Now, we have to divide these 5120 threads into grids and blocks. Let each block have 256 threads. If so, then one possibility that of the dimensions each block are: (16,16,1). This means, there are 16 threads in the x direction, 16 in the y direction, and 1 in the z direction. We will be needing 5 blocks in the x direction (since there are 80 threads in total along the x axis), and 4 blocks in y direction (64 threads along the y axis in total), and 1 block in z direction. So, in total, we need 20 blocks. In a nutshell, the grid dimensions are (5,4,1) and the block dimensions are (16,16,1). The programmer needs to specify these values in the program. This is shown in the figure above.

  • dim3 dimBlock(5,4,1) − To specify the grid dimensions

  • dim3 dimGrid(ceil(n/16.0),ceil(m/16.0),1) − To specify the block dimensions.

  • kernelName<<<dimGrid,dimBlock>>>(parameter1, parameter2, ...) − Launch the actual kernel.

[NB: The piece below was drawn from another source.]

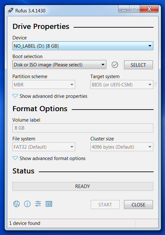Click the target system help question mark
The height and width of the screenshot is (235, 165).
(x=155, y=84)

n is the number of pixels in the x direction, and m is the number of pixels in the y direction. ‘ceil’ is the regular ceiling function. We use it because we never want to end up with less number of blocks than required. dim3 is a data structure, just like an int or a float. dimBlock and dimGrid are variables names. The third statement is the kernel launch statement. ‘kernelName’ is the name of the kernel function, to which we pass the parameters: parameter1, parameter2, and so on. <<<>>> contain the dimensions of the grid and the block.